Los que volvieron a Jerusalén

Nehemías 11.1.36

Volveos, volveos de vuestros malos caminos.

Muchas veces en la lectura y estudio de la Biblia ponemos a un lado capítulos como éste, que contiene una lista extensa de nombres. Nos cuesta trabajo pronunciarlos y los olvidamos de inmediato. Pero pensemos que esta lista es importante para Dios y que por eso está en la Biblia.

Hemos leído en capítulos anteriores que Jerusalén era una ciudad espaciosa y grande y que poco pueblo habitaba en ella (7.4). Esto se contrasta drásticamente con los problemas urbanos de hoy. Nehemías trató de corregir esta situación y al contar al pueblo se decidió que uno de cada diez habitantes debía morar en la capital, Jerusalén. Parece que esto se decidió por sorteo, pero no se efectuó en forma obligada porque muchos se ofrecieron voluntariamente para morar en la ciudad (2). Estos fueron bendecidos por el pueblo y sus nombres fueron anotados por Dios.

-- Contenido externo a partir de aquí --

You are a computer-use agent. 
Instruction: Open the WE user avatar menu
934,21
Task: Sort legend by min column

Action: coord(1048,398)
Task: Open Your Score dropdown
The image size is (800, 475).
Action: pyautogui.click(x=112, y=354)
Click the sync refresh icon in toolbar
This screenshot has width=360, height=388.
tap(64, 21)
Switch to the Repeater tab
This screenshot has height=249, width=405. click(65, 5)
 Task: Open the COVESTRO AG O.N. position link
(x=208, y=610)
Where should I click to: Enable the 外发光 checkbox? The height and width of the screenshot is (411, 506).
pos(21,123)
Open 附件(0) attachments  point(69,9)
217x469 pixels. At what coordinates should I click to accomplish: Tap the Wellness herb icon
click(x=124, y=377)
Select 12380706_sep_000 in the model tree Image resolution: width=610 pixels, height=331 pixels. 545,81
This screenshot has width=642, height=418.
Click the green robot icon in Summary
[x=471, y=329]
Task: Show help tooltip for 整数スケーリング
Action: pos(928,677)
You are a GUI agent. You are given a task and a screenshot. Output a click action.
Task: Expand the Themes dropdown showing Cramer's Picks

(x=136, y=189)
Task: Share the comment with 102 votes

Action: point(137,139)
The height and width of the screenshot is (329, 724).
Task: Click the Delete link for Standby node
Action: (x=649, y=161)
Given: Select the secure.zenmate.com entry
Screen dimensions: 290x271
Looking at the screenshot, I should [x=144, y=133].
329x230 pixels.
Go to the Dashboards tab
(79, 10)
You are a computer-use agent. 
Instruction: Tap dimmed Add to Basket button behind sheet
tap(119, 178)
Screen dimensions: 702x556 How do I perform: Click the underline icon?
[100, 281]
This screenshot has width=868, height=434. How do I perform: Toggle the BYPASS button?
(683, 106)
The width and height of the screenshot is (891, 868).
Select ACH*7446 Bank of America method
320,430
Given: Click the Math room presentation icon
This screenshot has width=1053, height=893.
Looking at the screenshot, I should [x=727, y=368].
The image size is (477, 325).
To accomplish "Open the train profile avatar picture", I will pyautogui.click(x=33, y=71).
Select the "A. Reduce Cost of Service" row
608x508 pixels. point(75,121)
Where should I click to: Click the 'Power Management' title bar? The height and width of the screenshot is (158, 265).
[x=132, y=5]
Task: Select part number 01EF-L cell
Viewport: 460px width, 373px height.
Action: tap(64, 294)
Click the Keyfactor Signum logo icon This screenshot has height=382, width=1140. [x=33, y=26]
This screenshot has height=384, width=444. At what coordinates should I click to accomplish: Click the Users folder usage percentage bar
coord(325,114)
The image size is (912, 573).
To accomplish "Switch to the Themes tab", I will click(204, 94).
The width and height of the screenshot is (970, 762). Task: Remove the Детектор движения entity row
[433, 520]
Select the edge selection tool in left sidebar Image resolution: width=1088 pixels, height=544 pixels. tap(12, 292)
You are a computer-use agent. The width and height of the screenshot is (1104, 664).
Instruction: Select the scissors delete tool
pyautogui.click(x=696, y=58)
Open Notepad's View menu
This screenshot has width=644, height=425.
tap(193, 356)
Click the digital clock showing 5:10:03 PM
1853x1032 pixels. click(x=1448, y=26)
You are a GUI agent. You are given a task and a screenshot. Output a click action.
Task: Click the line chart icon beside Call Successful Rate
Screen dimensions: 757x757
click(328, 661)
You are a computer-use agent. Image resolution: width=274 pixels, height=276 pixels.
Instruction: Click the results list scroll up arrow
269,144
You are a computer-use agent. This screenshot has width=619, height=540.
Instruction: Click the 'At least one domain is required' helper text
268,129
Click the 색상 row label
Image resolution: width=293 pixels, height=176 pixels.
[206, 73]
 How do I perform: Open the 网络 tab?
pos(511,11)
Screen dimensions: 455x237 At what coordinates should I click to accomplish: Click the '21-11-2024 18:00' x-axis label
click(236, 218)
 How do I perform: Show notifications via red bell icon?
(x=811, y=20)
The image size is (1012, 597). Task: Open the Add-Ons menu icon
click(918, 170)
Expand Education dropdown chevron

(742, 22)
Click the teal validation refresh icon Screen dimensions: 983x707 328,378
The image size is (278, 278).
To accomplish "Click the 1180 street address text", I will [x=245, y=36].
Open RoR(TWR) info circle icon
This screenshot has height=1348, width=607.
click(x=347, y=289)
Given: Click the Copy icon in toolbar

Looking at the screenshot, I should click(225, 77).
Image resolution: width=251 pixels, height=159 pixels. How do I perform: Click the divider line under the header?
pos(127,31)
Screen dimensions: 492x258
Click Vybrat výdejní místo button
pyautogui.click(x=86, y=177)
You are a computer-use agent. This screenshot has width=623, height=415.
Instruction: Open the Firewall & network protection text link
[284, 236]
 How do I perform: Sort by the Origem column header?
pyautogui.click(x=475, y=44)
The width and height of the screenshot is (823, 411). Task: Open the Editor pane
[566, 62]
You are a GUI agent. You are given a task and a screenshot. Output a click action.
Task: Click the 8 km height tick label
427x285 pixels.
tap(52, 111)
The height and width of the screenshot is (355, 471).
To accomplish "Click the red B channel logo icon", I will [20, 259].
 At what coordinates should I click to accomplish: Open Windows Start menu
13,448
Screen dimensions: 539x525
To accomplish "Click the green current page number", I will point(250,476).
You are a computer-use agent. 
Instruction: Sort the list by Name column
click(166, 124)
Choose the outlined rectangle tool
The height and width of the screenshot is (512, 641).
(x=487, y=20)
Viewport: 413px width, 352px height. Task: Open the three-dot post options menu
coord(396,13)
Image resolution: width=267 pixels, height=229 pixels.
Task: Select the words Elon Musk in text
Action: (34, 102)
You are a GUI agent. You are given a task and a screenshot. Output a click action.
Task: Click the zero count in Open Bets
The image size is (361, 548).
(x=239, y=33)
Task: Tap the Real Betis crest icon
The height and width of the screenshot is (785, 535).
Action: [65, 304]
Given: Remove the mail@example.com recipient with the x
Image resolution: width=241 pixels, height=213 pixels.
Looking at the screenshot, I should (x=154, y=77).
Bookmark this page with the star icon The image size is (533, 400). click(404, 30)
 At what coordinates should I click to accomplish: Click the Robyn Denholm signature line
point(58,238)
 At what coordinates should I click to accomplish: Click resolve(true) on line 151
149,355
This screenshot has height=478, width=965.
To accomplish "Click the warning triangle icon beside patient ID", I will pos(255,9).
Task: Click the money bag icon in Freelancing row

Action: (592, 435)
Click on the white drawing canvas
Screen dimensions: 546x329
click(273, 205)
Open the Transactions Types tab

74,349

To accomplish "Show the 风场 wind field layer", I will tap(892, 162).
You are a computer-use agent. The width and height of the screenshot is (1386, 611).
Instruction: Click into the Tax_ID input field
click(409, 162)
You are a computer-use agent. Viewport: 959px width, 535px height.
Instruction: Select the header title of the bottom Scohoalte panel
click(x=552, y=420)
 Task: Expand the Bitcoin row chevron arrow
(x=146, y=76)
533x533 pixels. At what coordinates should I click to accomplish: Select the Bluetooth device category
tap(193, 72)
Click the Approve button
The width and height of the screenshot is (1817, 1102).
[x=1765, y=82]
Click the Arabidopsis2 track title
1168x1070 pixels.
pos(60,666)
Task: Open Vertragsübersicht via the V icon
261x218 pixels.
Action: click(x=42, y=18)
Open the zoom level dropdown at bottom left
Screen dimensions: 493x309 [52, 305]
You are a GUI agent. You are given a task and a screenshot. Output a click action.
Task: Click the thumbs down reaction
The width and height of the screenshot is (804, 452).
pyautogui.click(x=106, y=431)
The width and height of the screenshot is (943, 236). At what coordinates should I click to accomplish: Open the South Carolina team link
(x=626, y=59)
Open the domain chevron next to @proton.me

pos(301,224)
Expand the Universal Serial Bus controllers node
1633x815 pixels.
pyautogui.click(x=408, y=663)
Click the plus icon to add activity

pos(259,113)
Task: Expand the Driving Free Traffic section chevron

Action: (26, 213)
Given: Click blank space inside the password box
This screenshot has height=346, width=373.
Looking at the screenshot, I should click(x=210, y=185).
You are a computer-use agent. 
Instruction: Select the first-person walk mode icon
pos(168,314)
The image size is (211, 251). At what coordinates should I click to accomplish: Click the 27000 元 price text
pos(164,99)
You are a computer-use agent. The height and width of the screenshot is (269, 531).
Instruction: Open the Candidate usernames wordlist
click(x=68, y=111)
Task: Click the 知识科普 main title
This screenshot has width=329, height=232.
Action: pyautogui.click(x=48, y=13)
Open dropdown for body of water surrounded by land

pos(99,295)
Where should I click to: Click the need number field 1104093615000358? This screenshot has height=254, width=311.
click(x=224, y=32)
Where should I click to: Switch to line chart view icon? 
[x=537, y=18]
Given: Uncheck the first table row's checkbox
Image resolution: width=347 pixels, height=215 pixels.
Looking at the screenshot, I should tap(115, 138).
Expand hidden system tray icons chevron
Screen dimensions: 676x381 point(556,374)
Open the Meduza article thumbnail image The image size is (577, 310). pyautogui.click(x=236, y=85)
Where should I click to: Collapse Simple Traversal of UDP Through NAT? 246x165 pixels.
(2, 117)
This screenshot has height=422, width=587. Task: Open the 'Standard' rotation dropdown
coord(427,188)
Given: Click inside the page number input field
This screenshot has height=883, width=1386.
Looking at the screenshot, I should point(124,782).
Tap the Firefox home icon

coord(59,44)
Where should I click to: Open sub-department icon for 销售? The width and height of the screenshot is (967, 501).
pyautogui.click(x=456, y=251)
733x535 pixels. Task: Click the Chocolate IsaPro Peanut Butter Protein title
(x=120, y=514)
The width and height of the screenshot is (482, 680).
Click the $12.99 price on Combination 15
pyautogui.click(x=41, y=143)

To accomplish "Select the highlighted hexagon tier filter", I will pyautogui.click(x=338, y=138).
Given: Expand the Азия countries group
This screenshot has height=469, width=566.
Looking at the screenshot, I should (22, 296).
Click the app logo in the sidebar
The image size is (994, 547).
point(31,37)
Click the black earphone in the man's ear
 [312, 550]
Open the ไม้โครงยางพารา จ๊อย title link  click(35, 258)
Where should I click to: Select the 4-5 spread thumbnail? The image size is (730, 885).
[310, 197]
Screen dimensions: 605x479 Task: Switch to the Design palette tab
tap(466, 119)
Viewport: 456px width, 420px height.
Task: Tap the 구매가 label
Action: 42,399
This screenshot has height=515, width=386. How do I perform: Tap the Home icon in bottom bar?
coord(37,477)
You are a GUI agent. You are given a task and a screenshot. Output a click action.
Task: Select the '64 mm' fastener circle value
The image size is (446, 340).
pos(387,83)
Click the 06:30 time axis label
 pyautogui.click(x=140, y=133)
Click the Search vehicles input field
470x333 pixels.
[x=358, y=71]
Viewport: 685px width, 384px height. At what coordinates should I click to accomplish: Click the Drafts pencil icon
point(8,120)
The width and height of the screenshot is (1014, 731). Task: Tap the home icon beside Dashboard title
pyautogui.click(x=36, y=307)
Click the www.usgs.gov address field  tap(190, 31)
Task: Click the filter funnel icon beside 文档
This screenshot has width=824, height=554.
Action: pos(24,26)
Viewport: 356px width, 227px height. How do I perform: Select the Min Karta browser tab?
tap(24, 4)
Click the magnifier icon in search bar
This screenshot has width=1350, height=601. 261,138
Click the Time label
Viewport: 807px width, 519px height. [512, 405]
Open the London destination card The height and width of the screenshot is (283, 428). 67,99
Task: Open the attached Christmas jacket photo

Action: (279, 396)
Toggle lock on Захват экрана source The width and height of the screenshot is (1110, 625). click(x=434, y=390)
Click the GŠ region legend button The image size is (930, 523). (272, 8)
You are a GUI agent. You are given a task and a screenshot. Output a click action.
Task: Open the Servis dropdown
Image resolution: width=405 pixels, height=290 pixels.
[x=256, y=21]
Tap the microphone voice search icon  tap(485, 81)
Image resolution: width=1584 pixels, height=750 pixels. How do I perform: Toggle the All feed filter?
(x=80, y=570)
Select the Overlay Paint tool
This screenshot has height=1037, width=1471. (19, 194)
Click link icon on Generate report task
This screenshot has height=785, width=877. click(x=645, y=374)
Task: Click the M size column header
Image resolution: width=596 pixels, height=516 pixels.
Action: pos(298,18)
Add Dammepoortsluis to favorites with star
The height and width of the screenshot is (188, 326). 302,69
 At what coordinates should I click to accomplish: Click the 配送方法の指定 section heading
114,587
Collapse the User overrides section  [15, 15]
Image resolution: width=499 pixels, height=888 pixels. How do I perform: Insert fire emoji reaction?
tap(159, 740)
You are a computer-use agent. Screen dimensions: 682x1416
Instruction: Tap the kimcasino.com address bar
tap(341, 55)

Dios produce el querer como el hacer por su buena voluntad, (Filipenses 2.13) Las familias que estaban cerca  y fueron seleccionadas, se ocuparon de las alabanzas y acción de gracia, ministraban en el templo cada día, y cada cual según correspondía en la obra de Dios. Las familias restantes, que  moraron entre las demás poblaciones, tuvieron otras ocupaciones,  lo cual no fue decisión de ellos aunque a primera vista así pareciera.

Aplica
Al abrirse los libros en el Tribunal de Cristo, ¿cómo se habrá registrado nuestra obediencia? ¿Obedecemos por la fuerza, a medias, o es el ofrecimiento voluntario y alegre que agrada a Dios? Lee Salmo 1002 y 110.3. ¿Estás agradecido por lo que Dios te permite realizar en su obra? ¿Te esfuerzas en hacer lo mejor?

Ora
Señor dame la capacidad para hacer tu obra, conbuena voluntad.